_Task objective_
Write the next part of the blog post below about spending a day with an early intervention speech therapist, starting after its final sentence.

Monday, November 9, 2009

Resist the Urge to Steal Small Children

Last month I made plans to tag along with a speech therapist for a day, to get a sense of what her daily work routine is like. Those plans fell through when she mistook my 315 phone number for a 312 number - an honest mistake, of course, and an understandable one - 312 is local to Chicago. She came to my apartment to pick me up, but dialed the wrong number and figured that something must have come up for me. Meanwhile, I was upstairs putting the finishing touches on all the questions I was going to ask her.

Well, we finally had a chance to reschedule, and I spent a full day with A on Wednesday. We drove from home to home (and to one day care), seeing eight clients in total. A's specialty is early intervention speech therapy, so her clients are between 1 and 3 years old. It was fun to see how much she clearly loves her job. "I get paid to play with kids all day!" she said. Which is true, sort of, but there is obviously much more to it than that...

So how does one administer speech therapy to children so young? Well, one aspect of it is exercising and toning the muscles necessary for speech. Many of the children we visited have already faced serious health challenges (like heart surgery or liver transplant, or in the case of one little boy, down syndrome) in their short lives, and as a result their physical development lags behind what is considered normal for their age. Part of A's job is to get them to strengthen their chest, core, neck and face muscles, as these are all necessary to support speech.

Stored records
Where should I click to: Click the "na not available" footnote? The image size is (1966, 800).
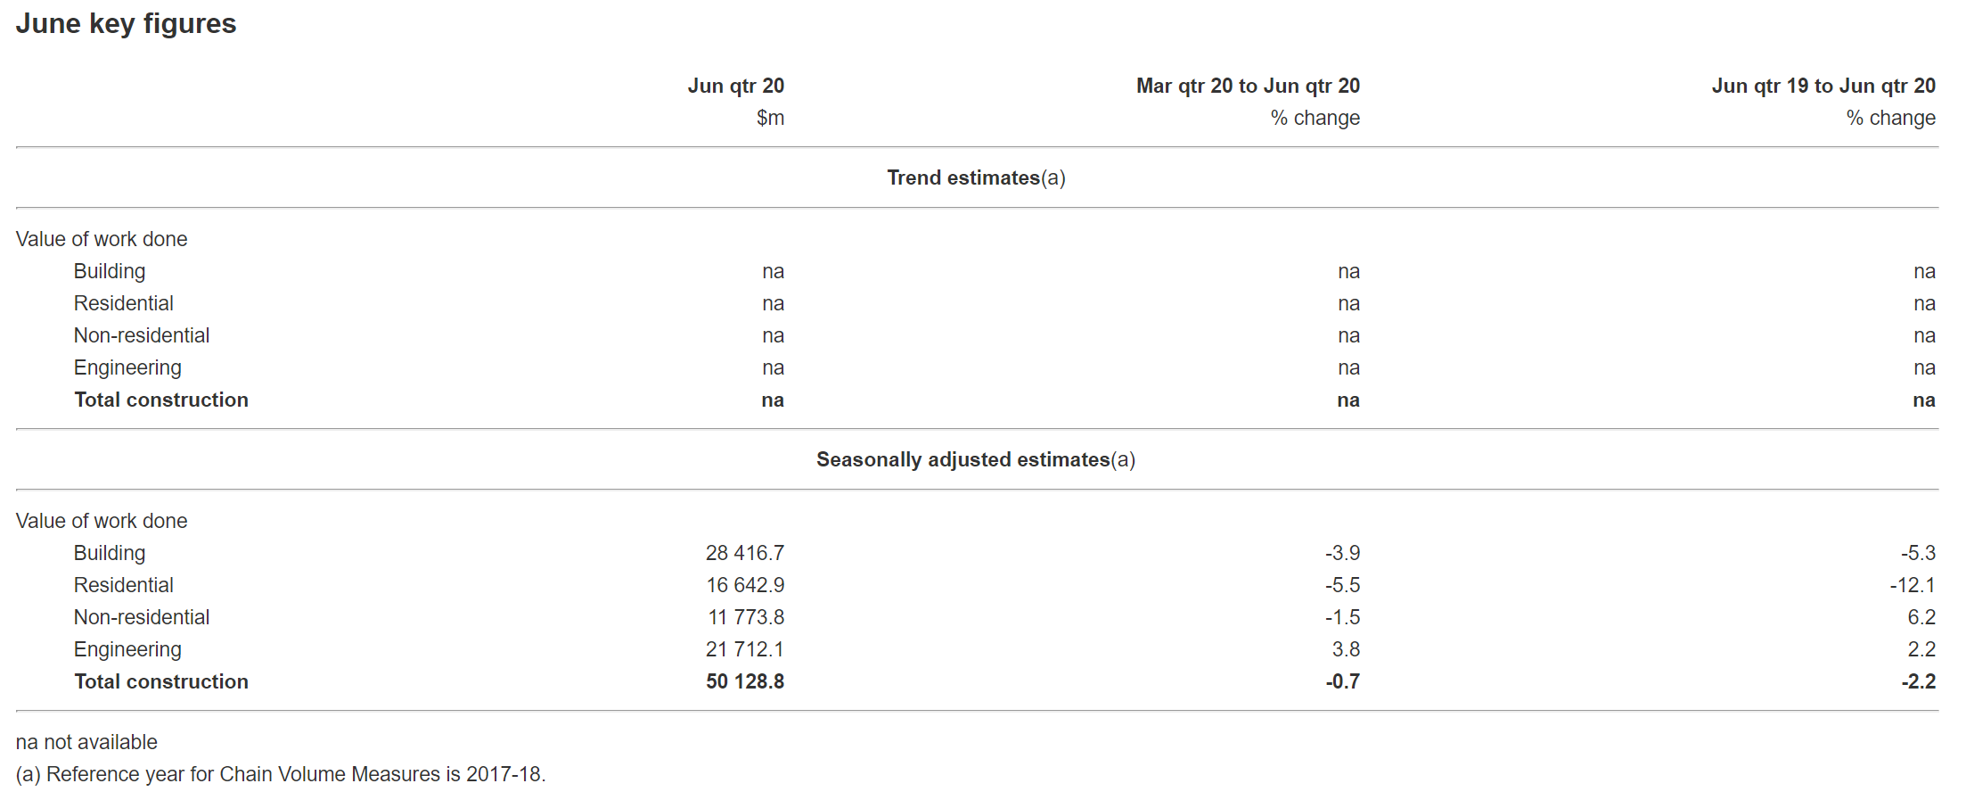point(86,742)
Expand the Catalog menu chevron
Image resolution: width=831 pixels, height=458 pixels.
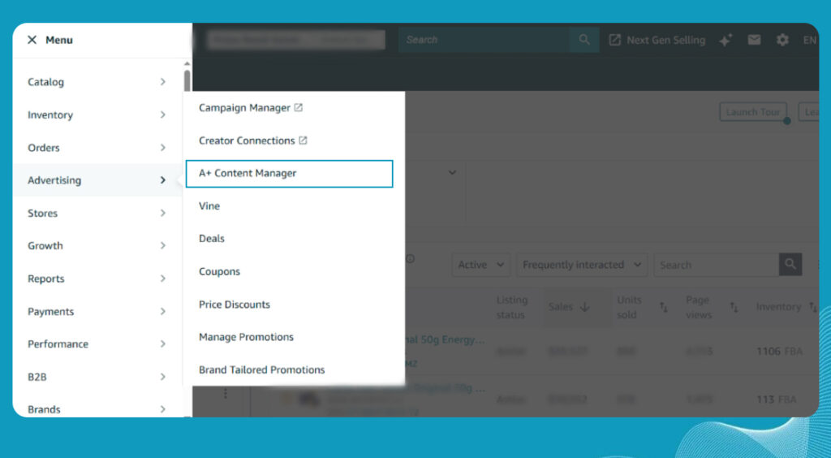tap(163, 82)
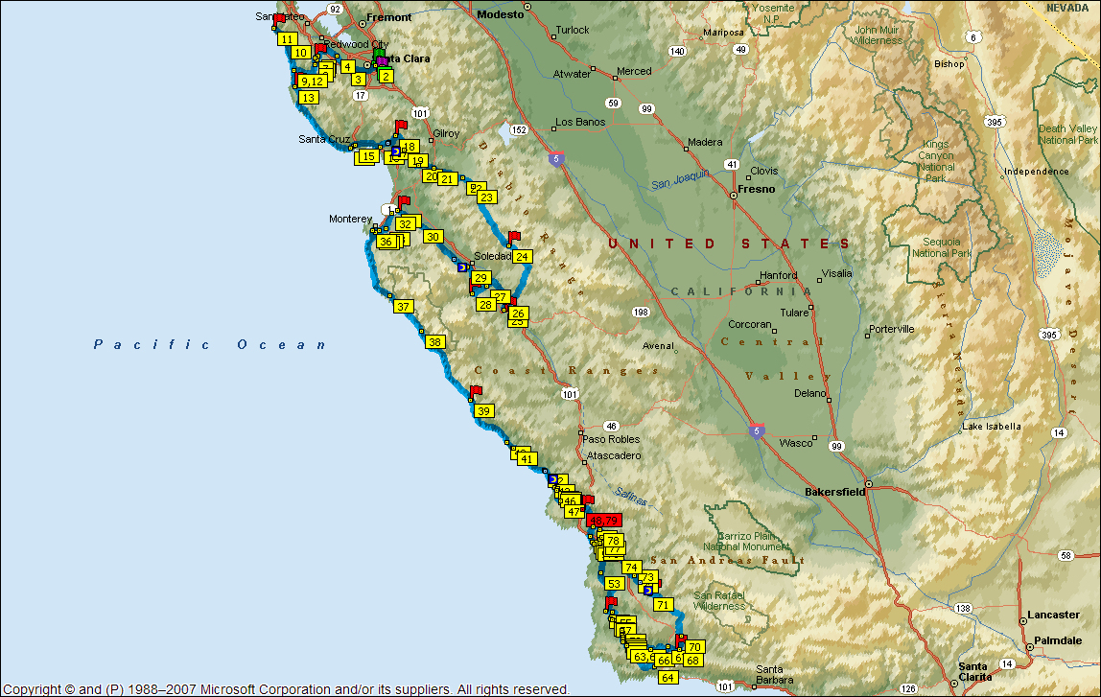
---
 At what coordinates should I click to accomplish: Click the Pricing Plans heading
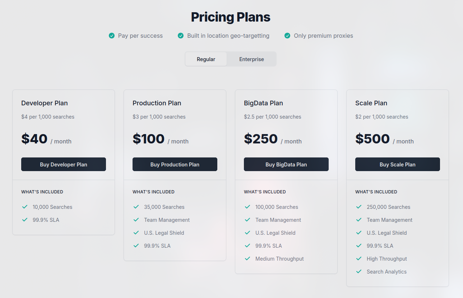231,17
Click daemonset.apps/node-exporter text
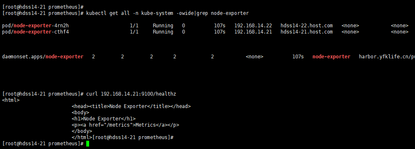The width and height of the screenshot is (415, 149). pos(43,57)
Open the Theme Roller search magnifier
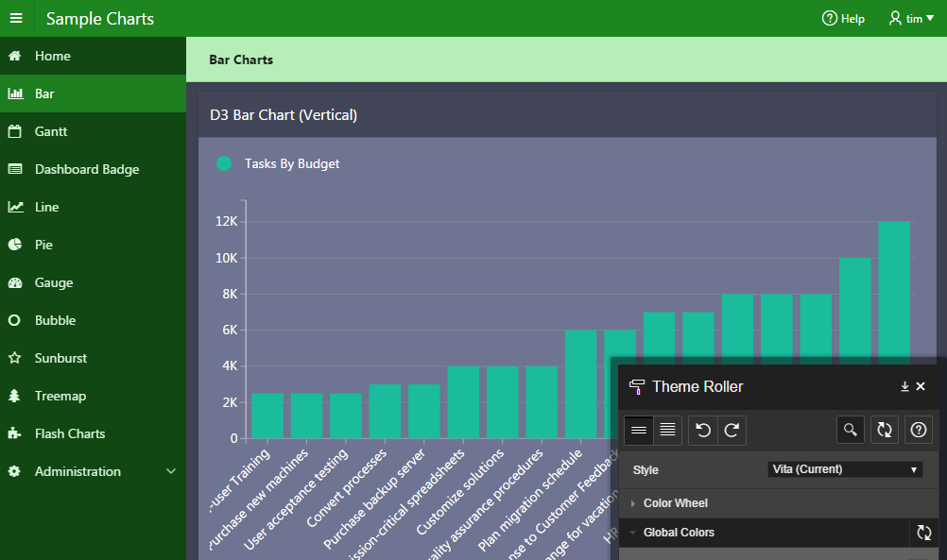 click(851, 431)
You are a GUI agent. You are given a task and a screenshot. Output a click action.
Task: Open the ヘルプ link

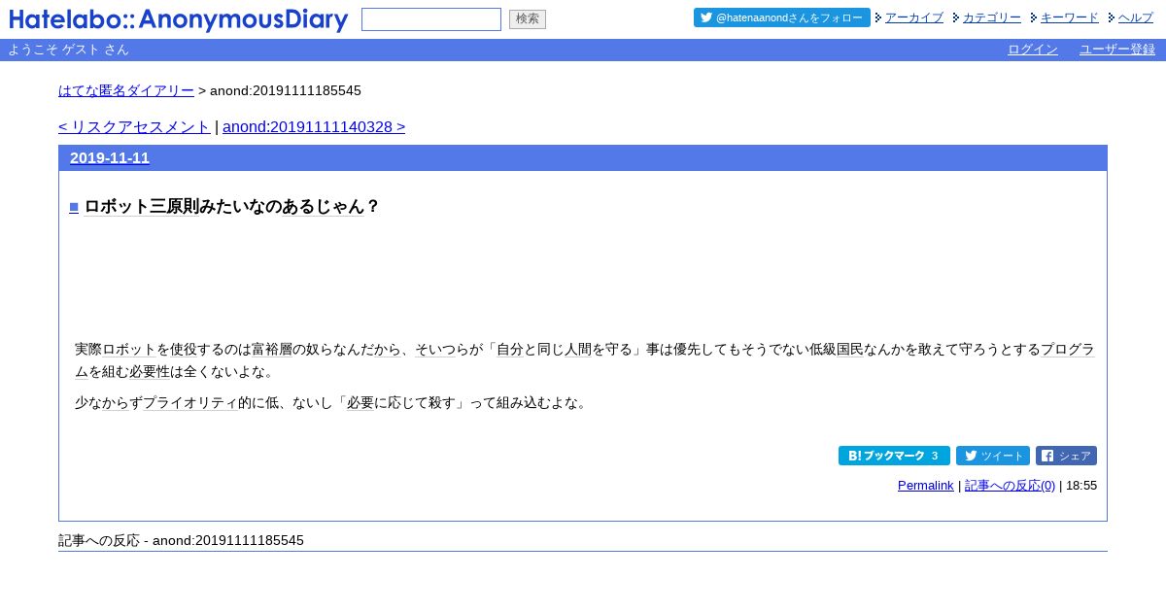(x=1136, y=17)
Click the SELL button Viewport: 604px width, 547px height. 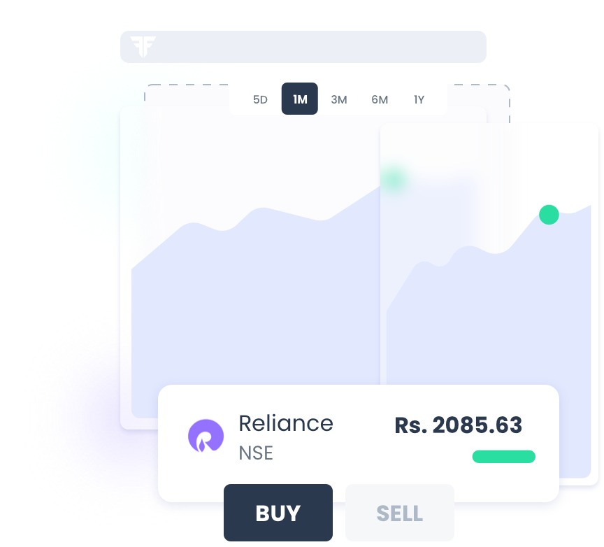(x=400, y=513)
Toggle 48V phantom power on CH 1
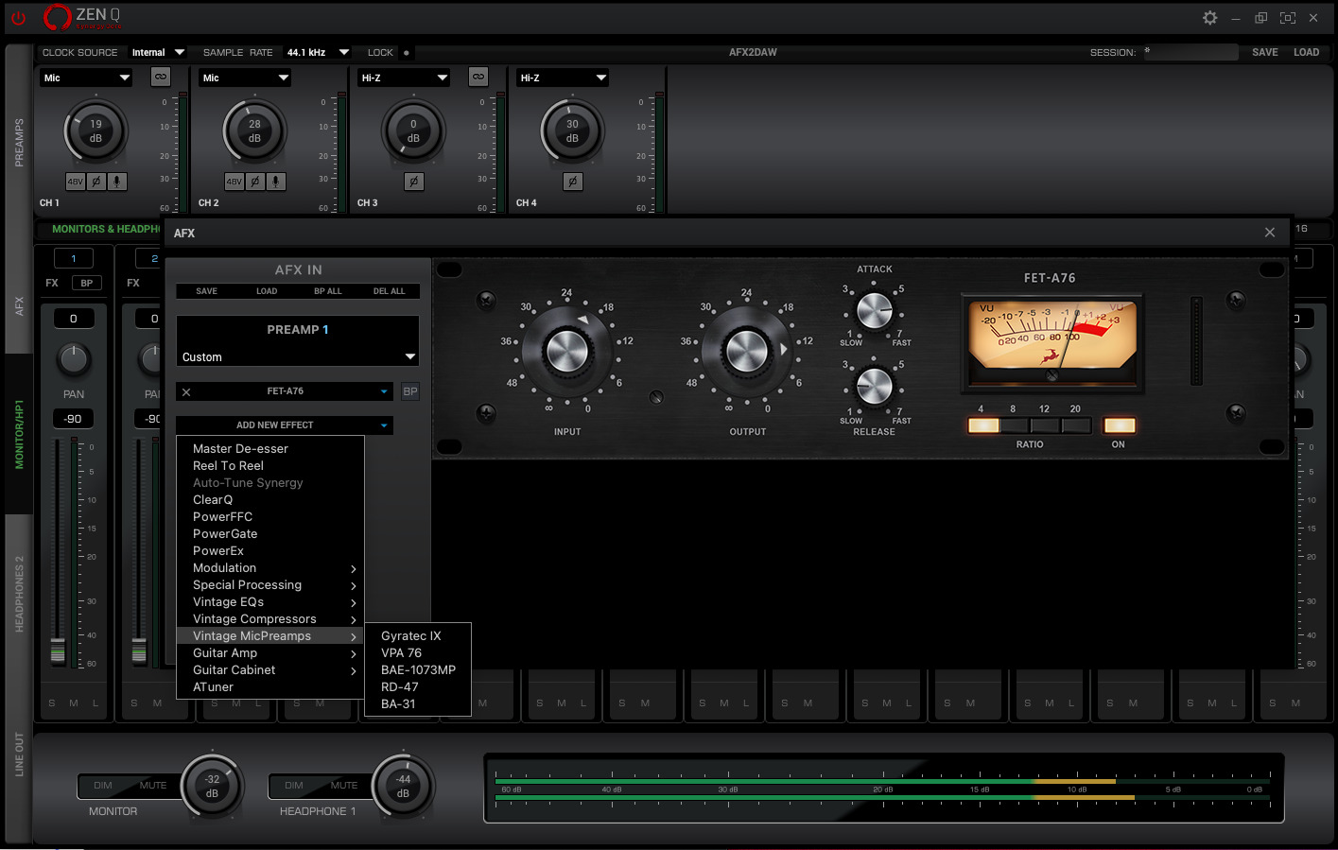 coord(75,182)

_Answer to this task_
Another key is improving the kids' ability to focus. For example, when A reads a book with one of the children, she gets them involved with pointing to and trying to name things in the book and turning pages. If the child starts to get distracted, A brings their focus back and tells them, "We have to finish the book first." She is strict about keeping the child on track, and she doesn't back down. Some of the kids were pretty irritated with her at times, but they always came back around to smiling at her. Tickling was occasionally necessary.

There is something very appealing about working with young children. For one thing, their little brains and bodies have such an astounding ability to overcome early challenges. A's expectation is that all of her Wednesday clients - except the boy with down syndrome - will fully overcome their difficulties and catch up with 'normal' developmental milestones within several years.

The case that sticks with me the most is that of a 35-month-old girl, L, who has apraxia and extremely low energy. Speech apraxia is when a person has trouble saying what she wants to say correctly and consistently. It is due not to weakness of the speech muscles, but to the muscles not receiving the correct messages from the brain. So L has difficulty putting sounds and syllables together in the correct order to form words. When asked to say "pretty, pretty, pretty," she might say something like, "tehpee, petty, beepee." She seems to understand everything being said to her, but it is very difficult for her to communicate.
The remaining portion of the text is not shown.